Data items

****************

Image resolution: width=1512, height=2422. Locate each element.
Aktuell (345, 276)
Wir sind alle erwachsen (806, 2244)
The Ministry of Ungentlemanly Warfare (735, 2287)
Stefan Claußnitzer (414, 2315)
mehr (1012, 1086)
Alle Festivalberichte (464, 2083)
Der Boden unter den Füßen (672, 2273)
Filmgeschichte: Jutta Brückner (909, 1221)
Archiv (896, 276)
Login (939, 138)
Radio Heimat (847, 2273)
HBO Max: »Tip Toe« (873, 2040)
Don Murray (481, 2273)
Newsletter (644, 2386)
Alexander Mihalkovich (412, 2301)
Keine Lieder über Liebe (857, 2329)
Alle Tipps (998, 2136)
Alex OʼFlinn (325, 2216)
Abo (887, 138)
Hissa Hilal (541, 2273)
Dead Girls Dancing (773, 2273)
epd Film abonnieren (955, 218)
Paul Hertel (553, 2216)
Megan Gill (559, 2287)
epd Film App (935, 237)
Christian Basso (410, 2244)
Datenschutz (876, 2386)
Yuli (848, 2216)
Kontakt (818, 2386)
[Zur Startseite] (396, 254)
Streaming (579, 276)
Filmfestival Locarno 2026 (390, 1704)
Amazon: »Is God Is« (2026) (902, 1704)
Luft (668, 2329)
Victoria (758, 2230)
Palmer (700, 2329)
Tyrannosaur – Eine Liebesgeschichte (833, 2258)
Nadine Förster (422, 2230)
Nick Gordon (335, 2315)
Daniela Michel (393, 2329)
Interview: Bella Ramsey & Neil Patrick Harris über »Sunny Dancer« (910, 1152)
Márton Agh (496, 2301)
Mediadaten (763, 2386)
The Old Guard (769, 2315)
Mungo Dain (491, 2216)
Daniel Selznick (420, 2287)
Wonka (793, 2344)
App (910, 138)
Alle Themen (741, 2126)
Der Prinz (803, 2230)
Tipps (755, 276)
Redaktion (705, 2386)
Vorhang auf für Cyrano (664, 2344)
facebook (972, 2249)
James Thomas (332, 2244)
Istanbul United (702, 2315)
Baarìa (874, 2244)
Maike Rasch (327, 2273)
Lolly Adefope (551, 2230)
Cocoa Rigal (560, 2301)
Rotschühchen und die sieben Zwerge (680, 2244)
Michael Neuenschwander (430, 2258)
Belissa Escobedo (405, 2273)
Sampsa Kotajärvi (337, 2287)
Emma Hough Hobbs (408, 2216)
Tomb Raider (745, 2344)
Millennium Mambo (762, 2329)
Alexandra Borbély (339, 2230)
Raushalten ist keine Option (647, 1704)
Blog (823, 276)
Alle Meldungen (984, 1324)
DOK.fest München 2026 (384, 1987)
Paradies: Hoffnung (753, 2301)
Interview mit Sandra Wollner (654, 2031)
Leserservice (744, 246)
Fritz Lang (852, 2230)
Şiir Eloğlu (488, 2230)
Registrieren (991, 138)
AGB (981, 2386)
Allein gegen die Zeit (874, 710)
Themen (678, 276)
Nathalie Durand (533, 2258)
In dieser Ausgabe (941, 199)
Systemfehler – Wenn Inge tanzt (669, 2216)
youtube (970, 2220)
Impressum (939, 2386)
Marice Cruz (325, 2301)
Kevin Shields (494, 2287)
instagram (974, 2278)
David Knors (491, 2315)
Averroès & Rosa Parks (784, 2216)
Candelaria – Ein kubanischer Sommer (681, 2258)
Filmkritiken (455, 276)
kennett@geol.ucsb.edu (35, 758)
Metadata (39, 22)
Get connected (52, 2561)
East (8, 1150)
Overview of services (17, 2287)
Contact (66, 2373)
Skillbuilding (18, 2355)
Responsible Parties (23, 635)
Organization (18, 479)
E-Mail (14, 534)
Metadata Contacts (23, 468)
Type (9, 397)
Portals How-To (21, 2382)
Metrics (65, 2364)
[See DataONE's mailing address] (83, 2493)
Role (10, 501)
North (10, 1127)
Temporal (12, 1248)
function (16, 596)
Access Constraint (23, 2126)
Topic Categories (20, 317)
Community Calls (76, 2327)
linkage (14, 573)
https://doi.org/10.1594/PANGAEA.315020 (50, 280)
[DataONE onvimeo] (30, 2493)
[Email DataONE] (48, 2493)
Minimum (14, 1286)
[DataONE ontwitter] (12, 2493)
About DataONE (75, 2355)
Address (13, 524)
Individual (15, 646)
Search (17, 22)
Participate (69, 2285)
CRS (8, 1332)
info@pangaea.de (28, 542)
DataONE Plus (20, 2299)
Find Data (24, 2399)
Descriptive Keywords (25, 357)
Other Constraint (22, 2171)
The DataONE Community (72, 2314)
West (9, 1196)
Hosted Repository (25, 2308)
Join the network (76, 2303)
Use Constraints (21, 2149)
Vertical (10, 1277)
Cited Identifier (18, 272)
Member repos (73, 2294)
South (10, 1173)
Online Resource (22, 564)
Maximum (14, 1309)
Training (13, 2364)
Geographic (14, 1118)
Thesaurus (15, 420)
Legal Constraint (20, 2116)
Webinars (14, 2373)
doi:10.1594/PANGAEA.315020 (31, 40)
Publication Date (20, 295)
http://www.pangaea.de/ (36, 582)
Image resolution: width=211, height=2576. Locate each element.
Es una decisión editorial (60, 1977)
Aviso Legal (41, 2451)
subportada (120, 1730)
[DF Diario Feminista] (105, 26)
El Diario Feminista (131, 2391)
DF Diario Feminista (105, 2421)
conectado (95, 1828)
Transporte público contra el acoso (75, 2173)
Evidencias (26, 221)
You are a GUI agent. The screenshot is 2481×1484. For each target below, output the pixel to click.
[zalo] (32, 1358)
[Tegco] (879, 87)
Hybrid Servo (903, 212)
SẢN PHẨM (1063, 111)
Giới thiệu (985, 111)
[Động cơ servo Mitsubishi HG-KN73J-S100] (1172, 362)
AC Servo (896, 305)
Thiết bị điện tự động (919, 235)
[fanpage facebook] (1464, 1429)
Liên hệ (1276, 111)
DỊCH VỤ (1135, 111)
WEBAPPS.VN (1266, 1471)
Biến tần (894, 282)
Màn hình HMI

****************

> [Task prompt] Copy out the range of lines above starting at the line with "Marice Cruz (325, 2301)" and ending at the line with "North (10, 1127)", exactly and including both.

> [Task response]
Marice Cruz (325, 2301)
Kevin Shields (494, 2287)
instagram (974, 2278)
David Knors (491, 2315)
Averroès & Rosa Parks (784, 2216)
Candelaria – Ein kubanischer Sommer (681, 2258)
Filmkritiken (455, 276)
kennett@geol.ucsb.edu (35, 758)
Metadata (39, 22)
Get connected (52, 2561)
East (8, 1150)
Overview of services (17, 2287)
Contact (66, 2373)
Skillbuilding (18, 2355)
Responsible Parties (23, 635)
Organization (18, 479)
E-Mail (14, 534)
Metadata Contacts (23, 468)
Type (9, 397)
Portals How-To (21, 2382)
Metrics (65, 2364)
[See DataONE's mailing address] (83, 2493)
Role (10, 501)
North (10, 1127)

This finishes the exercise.